Plane crashes might feel like they're happening far more than often right now but the reality is that the most tragic crashes are dotted throughout history.
It's often easy to blame the pilot or technical problems when people are killed in a crash but in the case of a 2010 accident in Russia, there were multiple decisions which led to 96 people tragically losing their lives.
The pilot, whose final words from the flight have also been revealed, was flying the polish president Lech Kaczynski and several other high-ranking Polish officials to Smolensk, Russia, with the hope of attending a memorial service on the 70th anniversary of the Katyn massacre.
The funeral for the Polish president who died in the crash (Carsten Koall/Getty Images) While he seemingly ignored a crucial warning, which would obviously prove fatal, it seems as if he escapes the blame due to the reported pressure that was put on him by the president to land the plane despite the dense fog at the time.
This, combined with the language problems between Russian air traffic controllers and Polish pilots, also reportedly led to the deadly crash.
The plane tried to land despite air traffic controllers warning them 'not to do so' and the Tuploev 154 military vessel ended up plummeting into a wooded area, flipping over and rolling before bursting into flames, killing everyone on board.
As per The Guardian, the former social democrat prime minister Leszek Miller said: "The president had wanted so much to be there. The pilot knew this and so they accepted the risk and in the process they lost everything."
However, with so many people high up in the Polish government sadly dying, the major question of why so many of them had been allowed to be on the same flight was quickly posed.
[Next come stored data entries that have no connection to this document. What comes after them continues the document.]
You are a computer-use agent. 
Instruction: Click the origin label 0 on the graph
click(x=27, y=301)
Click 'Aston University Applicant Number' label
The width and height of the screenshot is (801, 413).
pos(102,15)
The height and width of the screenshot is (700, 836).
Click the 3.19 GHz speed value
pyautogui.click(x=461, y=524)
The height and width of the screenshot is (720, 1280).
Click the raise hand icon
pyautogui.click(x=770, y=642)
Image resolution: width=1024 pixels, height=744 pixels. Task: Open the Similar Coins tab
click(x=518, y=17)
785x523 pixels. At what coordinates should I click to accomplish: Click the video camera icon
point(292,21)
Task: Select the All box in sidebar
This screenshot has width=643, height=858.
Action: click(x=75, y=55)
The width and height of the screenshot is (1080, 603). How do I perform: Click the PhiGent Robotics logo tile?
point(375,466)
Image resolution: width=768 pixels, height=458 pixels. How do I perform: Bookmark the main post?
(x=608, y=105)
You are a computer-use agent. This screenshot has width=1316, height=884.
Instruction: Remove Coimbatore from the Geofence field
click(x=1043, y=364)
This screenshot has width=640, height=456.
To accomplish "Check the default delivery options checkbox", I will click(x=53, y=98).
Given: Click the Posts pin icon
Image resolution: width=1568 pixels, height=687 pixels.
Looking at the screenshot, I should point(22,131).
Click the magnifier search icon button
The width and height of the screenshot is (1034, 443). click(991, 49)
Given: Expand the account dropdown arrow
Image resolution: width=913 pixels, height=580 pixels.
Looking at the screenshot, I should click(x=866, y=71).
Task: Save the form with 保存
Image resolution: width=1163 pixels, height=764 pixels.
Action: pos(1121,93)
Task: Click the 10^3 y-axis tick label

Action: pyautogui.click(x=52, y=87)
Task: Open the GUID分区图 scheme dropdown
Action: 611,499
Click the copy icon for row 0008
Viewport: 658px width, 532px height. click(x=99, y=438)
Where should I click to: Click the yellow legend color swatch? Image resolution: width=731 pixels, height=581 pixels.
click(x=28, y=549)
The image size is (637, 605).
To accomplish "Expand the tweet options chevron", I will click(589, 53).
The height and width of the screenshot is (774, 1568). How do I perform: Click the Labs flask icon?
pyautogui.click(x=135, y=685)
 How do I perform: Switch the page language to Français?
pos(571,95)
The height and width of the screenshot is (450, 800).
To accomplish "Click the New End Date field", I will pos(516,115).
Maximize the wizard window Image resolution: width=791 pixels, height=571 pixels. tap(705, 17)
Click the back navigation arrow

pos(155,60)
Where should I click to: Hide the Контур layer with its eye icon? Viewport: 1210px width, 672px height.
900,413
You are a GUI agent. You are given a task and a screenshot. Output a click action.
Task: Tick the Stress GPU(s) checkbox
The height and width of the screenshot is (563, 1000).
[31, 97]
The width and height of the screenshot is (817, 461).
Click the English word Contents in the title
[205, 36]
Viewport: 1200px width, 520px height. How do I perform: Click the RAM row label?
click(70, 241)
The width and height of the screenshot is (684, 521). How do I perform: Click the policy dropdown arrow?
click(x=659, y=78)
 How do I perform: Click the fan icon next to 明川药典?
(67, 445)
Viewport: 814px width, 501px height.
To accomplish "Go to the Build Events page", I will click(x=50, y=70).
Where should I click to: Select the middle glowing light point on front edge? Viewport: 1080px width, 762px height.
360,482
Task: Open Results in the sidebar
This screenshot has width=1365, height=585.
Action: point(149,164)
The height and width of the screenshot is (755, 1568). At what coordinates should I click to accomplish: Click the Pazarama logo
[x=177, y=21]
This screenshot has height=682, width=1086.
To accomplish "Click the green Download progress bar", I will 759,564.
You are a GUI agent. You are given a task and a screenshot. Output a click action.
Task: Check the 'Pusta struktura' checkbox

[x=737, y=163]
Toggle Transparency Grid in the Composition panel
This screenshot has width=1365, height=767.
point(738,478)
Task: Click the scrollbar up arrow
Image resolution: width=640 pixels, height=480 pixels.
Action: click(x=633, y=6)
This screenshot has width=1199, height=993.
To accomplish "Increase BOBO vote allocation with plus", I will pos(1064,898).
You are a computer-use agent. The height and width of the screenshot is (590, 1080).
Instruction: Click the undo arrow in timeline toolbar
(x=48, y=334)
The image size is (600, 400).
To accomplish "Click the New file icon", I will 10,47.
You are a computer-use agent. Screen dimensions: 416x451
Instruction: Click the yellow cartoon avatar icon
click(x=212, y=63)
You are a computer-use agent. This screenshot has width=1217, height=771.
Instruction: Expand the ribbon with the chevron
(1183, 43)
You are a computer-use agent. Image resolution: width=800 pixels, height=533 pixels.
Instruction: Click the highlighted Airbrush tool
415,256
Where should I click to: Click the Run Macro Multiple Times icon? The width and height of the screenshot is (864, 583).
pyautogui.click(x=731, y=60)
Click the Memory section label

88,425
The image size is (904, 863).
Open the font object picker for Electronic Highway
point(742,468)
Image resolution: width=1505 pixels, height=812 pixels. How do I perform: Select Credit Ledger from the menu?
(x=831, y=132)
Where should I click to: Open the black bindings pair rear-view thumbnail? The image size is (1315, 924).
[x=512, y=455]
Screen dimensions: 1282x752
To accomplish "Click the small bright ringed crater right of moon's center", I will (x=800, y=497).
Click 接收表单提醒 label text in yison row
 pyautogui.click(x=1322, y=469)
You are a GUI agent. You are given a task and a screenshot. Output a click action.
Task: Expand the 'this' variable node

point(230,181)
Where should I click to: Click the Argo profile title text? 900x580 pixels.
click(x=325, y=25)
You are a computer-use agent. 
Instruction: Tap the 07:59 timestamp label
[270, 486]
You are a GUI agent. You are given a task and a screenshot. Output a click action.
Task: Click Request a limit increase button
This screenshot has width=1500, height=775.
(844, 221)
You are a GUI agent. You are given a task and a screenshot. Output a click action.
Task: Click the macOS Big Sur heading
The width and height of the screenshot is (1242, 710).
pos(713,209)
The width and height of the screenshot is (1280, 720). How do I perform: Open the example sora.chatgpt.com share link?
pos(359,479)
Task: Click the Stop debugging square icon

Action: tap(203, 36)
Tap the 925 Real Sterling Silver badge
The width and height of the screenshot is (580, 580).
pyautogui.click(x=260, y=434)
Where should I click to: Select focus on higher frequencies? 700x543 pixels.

Following the crash, military expert Wojciech Luczak said: "How is it possible that all these top people came to be travelling on the same plane?"
Vladimir Putin, seen visiting the crash site, was Prime Minister of Russia at the time (ALEXEY NIKOLSKY/RIA NOVOSTI/AFP via Getty Images) Bronislaw Komorowski, who was named the acting president in the wake of the crash, quickly moved to replace some of those who had passed away.
"The first task I am going to set for the new National Security Bureau chief is a review of the rules for travel of top military officials," he told reporters.
Komorowski was later named president and served between 2010 and 2015 as the fifth president of the eastern European country.
You likely wouldn't see so many high-ranking people on the same flight these days, with private jets far more common among the elite, but it is definitely a valid question to ask why so many of the country's most powerful people were together on the plane before the tragic incident.